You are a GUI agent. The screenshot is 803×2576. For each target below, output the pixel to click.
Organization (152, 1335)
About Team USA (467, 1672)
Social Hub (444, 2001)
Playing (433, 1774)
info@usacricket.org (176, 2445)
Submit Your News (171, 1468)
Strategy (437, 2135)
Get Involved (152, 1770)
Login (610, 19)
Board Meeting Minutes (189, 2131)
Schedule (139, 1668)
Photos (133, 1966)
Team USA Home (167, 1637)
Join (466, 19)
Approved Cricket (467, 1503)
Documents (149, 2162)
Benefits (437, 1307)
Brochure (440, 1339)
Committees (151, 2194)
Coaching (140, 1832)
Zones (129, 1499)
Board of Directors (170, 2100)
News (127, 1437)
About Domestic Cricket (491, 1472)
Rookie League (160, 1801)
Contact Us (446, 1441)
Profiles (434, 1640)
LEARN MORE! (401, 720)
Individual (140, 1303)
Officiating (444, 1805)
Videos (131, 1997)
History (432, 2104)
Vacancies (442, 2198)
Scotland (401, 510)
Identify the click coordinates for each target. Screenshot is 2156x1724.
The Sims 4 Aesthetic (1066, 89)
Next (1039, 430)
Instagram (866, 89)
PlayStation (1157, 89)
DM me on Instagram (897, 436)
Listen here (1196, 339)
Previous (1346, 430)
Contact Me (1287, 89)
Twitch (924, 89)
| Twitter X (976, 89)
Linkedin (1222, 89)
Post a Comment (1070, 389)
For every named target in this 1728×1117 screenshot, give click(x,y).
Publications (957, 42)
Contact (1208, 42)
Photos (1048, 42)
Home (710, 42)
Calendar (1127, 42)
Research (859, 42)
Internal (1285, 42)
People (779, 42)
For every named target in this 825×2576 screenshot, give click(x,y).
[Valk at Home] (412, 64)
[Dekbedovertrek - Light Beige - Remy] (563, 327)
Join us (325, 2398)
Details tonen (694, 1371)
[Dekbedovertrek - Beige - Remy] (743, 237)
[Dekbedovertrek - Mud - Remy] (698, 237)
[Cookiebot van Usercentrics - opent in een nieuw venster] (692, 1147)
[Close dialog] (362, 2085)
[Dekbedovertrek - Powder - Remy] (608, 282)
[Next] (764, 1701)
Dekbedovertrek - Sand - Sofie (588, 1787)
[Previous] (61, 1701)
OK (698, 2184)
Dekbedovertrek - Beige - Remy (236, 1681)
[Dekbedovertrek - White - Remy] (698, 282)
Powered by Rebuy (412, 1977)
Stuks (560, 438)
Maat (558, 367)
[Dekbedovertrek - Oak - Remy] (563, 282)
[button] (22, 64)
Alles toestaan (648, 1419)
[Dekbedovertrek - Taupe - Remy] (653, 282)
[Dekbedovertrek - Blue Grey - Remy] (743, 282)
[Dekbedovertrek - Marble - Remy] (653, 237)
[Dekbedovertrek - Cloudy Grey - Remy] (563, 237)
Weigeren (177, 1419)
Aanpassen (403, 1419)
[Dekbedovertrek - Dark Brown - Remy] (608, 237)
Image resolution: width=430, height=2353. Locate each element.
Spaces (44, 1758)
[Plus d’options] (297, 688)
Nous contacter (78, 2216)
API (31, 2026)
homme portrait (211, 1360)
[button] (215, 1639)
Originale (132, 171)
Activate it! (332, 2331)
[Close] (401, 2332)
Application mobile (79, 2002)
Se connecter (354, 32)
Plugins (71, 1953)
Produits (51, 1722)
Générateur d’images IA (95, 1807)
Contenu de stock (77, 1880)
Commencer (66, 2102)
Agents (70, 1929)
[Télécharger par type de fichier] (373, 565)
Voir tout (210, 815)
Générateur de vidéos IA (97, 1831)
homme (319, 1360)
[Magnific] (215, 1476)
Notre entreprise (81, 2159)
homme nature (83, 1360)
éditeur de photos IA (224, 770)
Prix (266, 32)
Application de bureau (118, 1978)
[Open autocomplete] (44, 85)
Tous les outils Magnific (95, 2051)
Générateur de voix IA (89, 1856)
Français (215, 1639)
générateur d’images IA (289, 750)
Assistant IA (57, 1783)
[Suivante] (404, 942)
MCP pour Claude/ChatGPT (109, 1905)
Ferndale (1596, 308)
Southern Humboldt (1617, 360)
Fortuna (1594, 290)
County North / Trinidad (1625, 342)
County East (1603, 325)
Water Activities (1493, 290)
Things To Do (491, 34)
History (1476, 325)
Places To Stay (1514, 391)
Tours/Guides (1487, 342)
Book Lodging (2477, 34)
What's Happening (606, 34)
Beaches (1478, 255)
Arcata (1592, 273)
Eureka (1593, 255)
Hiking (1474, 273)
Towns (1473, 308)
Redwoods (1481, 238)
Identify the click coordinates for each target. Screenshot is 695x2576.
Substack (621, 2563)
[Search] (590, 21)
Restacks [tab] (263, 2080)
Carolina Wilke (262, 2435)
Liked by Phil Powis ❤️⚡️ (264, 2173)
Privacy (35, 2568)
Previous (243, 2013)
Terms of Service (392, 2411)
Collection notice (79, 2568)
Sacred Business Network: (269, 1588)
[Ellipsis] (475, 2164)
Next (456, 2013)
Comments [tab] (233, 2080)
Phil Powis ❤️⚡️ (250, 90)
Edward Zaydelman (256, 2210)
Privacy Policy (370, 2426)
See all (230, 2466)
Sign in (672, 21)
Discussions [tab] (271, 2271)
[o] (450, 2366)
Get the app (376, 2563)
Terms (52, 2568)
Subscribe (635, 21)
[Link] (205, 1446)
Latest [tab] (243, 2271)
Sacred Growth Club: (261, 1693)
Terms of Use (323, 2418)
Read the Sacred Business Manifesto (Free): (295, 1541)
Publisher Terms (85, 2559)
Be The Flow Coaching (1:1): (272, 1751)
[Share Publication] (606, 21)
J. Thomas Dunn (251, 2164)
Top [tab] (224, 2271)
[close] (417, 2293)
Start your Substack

* **What you will do**:
Could you copy every line in the records that holds "Board"?

* **Expected answer**:
Board Meeting Minutes (189, 2131)
Board of Directors (170, 2100)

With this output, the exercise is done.